Problem:
So that nothing is lost, transcribe each line of the records exactly.

Excerpted data:

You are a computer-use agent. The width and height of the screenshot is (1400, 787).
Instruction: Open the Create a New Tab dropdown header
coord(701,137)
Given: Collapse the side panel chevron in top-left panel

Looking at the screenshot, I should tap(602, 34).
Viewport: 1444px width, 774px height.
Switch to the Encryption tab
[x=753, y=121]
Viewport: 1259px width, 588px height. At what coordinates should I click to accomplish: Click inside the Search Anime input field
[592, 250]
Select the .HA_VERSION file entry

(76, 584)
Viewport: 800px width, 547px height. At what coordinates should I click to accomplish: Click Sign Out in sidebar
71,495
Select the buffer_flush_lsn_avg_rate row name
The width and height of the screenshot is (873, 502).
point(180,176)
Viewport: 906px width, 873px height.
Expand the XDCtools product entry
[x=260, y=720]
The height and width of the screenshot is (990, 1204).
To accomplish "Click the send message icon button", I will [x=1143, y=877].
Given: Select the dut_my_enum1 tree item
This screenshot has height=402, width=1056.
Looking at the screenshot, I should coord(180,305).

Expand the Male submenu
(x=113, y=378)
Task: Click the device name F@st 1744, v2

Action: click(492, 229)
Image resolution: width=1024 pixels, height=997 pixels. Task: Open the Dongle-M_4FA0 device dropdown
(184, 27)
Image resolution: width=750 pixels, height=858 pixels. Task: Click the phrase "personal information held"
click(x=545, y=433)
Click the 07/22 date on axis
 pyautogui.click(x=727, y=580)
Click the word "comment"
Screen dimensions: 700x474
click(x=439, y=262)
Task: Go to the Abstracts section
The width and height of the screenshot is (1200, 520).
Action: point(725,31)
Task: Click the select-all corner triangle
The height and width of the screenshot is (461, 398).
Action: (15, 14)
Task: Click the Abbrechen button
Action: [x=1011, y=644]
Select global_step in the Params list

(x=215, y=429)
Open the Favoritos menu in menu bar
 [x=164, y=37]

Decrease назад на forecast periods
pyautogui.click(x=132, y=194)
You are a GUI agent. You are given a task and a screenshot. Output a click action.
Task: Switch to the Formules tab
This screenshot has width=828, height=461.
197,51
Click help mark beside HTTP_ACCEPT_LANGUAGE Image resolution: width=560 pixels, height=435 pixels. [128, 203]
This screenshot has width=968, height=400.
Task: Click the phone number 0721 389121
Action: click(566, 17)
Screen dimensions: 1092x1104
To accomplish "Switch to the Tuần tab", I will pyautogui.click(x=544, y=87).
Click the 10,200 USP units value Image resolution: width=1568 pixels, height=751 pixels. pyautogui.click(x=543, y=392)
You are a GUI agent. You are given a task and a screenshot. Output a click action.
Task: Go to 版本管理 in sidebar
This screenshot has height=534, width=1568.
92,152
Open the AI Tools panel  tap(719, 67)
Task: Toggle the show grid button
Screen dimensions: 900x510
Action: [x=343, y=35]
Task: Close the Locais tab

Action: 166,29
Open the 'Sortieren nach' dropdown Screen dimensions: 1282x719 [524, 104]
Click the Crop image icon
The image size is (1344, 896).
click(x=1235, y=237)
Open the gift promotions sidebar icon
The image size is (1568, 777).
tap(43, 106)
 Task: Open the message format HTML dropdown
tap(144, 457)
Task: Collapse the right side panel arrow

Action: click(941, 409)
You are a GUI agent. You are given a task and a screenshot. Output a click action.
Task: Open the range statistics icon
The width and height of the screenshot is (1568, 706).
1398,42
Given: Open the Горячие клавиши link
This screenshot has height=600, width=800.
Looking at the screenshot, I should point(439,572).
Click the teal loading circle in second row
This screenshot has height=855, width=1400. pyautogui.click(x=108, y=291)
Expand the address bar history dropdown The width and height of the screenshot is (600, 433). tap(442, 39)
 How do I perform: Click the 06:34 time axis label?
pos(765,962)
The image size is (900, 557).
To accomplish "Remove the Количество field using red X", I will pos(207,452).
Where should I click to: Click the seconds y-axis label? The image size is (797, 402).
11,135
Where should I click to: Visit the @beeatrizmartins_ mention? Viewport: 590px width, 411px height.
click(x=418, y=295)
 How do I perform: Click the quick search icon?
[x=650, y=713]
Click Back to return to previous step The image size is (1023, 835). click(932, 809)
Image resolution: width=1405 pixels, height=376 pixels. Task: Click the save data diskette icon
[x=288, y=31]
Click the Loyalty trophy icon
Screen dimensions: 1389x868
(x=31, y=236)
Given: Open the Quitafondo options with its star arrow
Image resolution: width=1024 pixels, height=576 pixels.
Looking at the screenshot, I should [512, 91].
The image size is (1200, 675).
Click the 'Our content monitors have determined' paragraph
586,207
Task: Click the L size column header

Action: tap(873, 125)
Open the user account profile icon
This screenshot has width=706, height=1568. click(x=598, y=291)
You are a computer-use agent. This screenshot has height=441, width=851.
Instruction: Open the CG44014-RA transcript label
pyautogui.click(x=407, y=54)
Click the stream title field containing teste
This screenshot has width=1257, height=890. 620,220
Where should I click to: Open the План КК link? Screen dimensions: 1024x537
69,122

Answer box:
You are a computer-use agent. The width and height of the screenshot is (1400, 787).
Instruction: Open the Create a New Tab dropdown header
coord(701,137)
Given: Collapse the side panel chevron in top-left panel

Looking at the screenshot, I should tap(602, 34).
Viewport: 1444px width, 774px height.
Switch to the Encryption tab
[x=753, y=121]
Viewport: 1259px width, 588px height. At what coordinates should I click to accomplish: Click inside the Search Anime input field
[592, 250]
Select the .HA_VERSION file entry

(76, 584)
Viewport: 800px width, 547px height. At what coordinates should I click to accomplish: Click Sign Out in sidebar
71,495
Select the buffer_flush_lsn_avg_rate row name
The width and height of the screenshot is (873, 502).
point(180,176)
Viewport: 906px width, 873px height.
Expand the XDCtools product entry
[x=260, y=720]
The height and width of the screenshot is (990, 1204).
To accomplish "Click the send message icon button", I will [x=1143, y=877].
Given: Select the dut_my_enum1 tree item
This screenshot has height=402, width=1056.
Looking at the screenshot, I should coord(180,305).

Expand the Male submenu
(x=113, y=378)
Task: Click the device name F@st 1744, v2

Action: click(492, 229)
Image resolution: width=1024 pixels, height=997 pixels. Task: Open the Dongle-M_4FA0 device dropdown
(184, 27)
Image resolution: width=750 pixels, height=858 pixels. Task: Click the phrase "personal information held"
click(x=545, y=433)
Click the 07/22 date on axis
 pyautogui.click(x=727, y=580)
Click the word "comment"
Screen dimensions: 700x474
click(x=439, y=262)
Task: Go to the Abstracts section
The width and height of the screenshot is (1200, 520).
Action: point(725,31)
Task: Click the select-all corner triangle
The height and width of the screenshot is (461, 398).
Action: (15, 14)
Task: Click the Abbrechen button
Action: [x=1011, y=644]
Select global_step in the Params list

(x=215, y=429)
Open the Favoritos menu in menu bar
 [x=164, y=37]

Decrease назад на forecast periods
pyautogui.click(x=132, y=194)
You are a GUI agent. You are given a task and a screenshot. Output a click action.
Task: Switch to the Formules tab
This screenshot has width=828, height=461.
197,51
Click help mark beside HTTP_ACCEPT_LANGUAGE Image resolution: width=560 pixels, height=435 pixels. [128, 203]
This screenshot has width=968, height=400.
Task: Click the phone number 0721 389121
Action: click(566, 17)
Screen dimensions: 1092x1104
To accomplish "Switch to the Tuần tab", I will pyautogui.click(x=544, y=87).
Click the 10,200 USP units value Image resolution: width=1568 pixels, height=751 pixels. pyautogui.click(x=543, y=392)
You are a GUI agent. You are given a task and a screenshot. Output a click action.
Task: Go to 版本管理 in sidebar
This screenshot has height=534, width=1568.
92,152
Open the AI Tools panel  tap(719, 67)
Task: Toggle the show grid button
Screen dimensions: 900x510
Action: [x=343, y=35]
Task: Close the Locais tab

Action: 166,29
Open the 'Sortieren nach' dropdown Screen dimensions: 1282x719 [524, 104]
Click the Crop image icon
The image size is (1344, 896).
click(x=1235, y=237)
Open the gift promotions sidebar icon
The image size is (1568, 777).
tap(43, 106)
 Task: Open the message format HTML dropdown
tap(144, 457)
Task: Collapse the right side panel arrow

Action: click(941, 409)
You are a GUI agent. You are given a task and a screenshot. Output a click action.
Task: Open the range statistics icon
The width and height of the screenshot is (1568, 706).
1398,42
Given: Open the Горячие клавиши link
This screenshot has height=600, width=800.
Looking at the screenshot, I should point(439,572).
Click the teal loading circle in second row
This screenshot has height=855, width=1400. pyautogui.click(x=108, y=291)
Expand the address bar history dropdown The width and height of the screenshot is (600, 433). tap(442, 39)
 How do I perform: Click the 06:34 time axis label?
pos(765,962)
The image size is (900, 557).
To accomplish "Remove the Количество field using red X", I will pos(207,452).
Where should I click to: Click the seconds y-axis label? The image size is (797, 402).
11,135
Where should I click to: Visit the @beeatrizmartins_ mention? Viewport: 590px width, 411px height.
click(x=418, y=295)
 How do I perform: Click the quick search icon?
[x=650, y=713]
Click Back to return to previous step The image size is (1023, 835). click(932, 809)
Image resolution: width=1405 pixels, height=376 pixels. Task: Click the save data diskette icon
[x=288, y=31]
Click the Loyalty trophy icon
Screen dimensions: 1389x868
(x=31, y=236)
Given: Open the Quitafondo options with its star arrow
Image resolution: width=1024 pixels, height=576 pixels.
Looking at the screenshot, I should [512, 91].
The image size is (1200, 675).
Click the 'Our content monitors have determined' paragraph
586,207
Task: Click the L size column header

Action: tap(873, 125)
Open the user account profile icon
This screenshot has width=706, height=1568. click(x=598, y=291)
You are a computer-use agent. This screenshot has height=441, width=851.
Instruction: Open the CG44014-RA transcript label
pyautogui.click(x=407, y=54)
Click the stream title field containing teste
This screenshot has width=1257, height=890. 620,220
Where should I click to: Open the План КК link? Screen dimensions: 1024x537
69,122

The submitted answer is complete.